Happy Maslenitsa! In honor of the holiday, we’re sharing our Russian blini recipe. Maslenitsa is an Eastern Slavic folk holiday that takes place the week before the start of the Russian Orthodox Lent to honor the beginning of spring. Interestingly, one of the most notable characteristics of Maslenitsa is pancakes – Russian blintzes or blini. These pancakes are meant to symbolize the sun, which is believed to be gaining strength with each passing day. Traditionally, people will cook pancakes for their families and guests all week long.
How to Make Russian Blini
- 3 1/2 cups lukewarm milk
- 1 packet (1 Tbsp.) active dry yeast
- 2 tsp sugar
- 2 eggs, at room temperature
- 4 cups all-purpose flour
- 2 Tbsp. honey
- 1 tsp salt
- 2 Tbsp. olive oil or melted butter, plus more for cooking
- In a small bowl, dissolve yeast in 1/4 cup of milk. Stir in sugar, cover with plastic wrap, and set in a warm place until foamy, about 10 minutes.
- To make the dough with a food processor, combine flour and salt in the processor and pulse 2 or 3 times to mix. With processor running, pour warm milk with honey, yeast mixture, and eggs through the feed tube and process until well blended. Add the oil or butter and process until all combined. The dough will be like pancake batter. Pour batter in a large bowl and cover bowl with a damp kitchen towel, let the dough rise in a warm, draft-free spot for about 2 hours. During this time, stir the dough 2-3 times, and after each time let the dough rise again.
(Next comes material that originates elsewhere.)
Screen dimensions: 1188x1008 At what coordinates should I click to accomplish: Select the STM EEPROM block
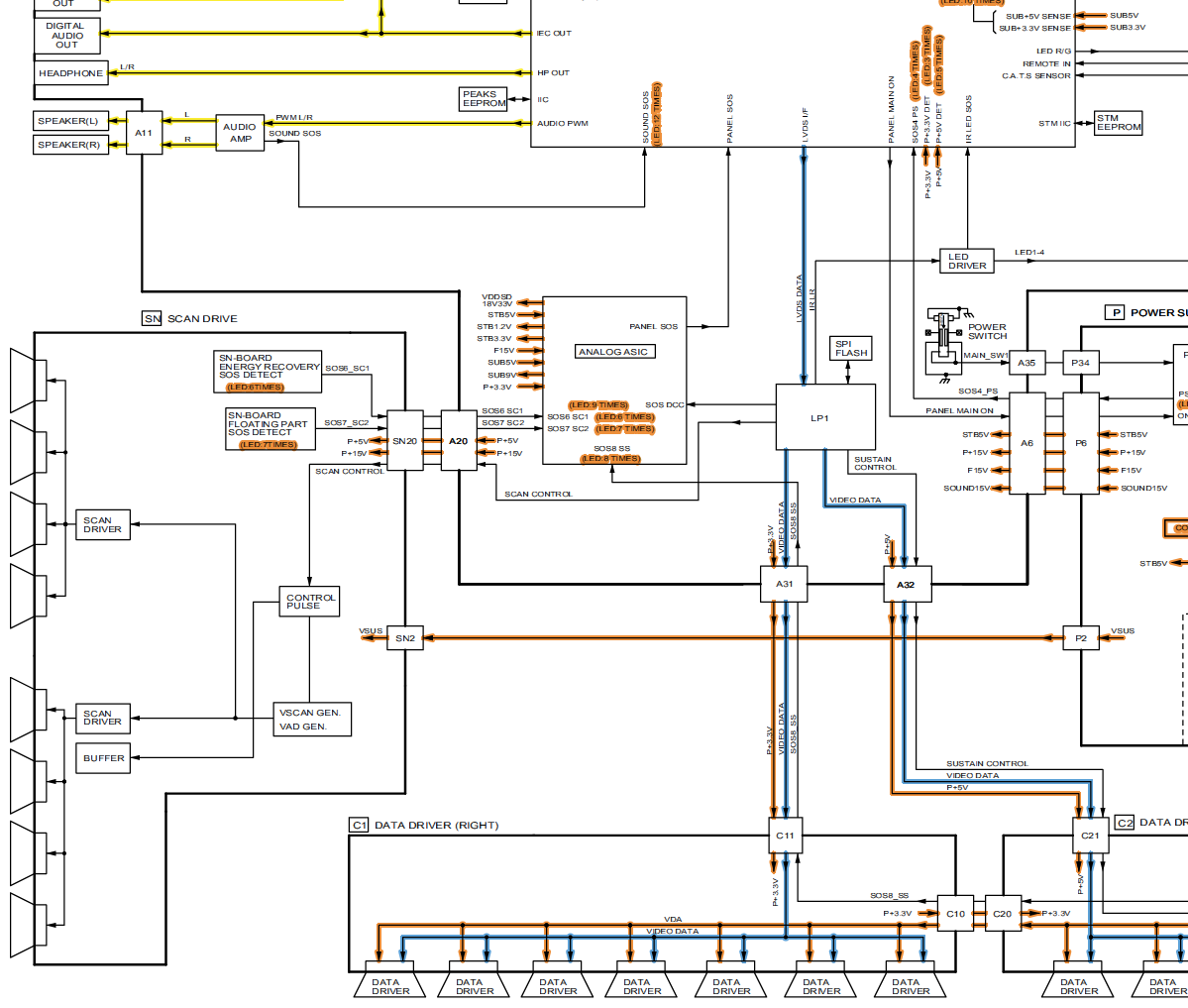[x=1119, y=123]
- Preheat a nonstick pan over medium-high heat. Brush the pan with a bit of olive oil or butter. Slowly ladle a 1/3 cup of batter onto the pan. Continue ladling out the batter to make as many blini as you can without letting them touch. If they do touch, separate with the edge of a spatula.
- When blini have begun to rise and bubble in the center, flip with a spatula. Cook until golden on the other side, about 1 minute more, then transfer to plate. Cook remaining blini in the same way, adding oil to the pan as needed.
- Serve with butter, berries, and farm cheese.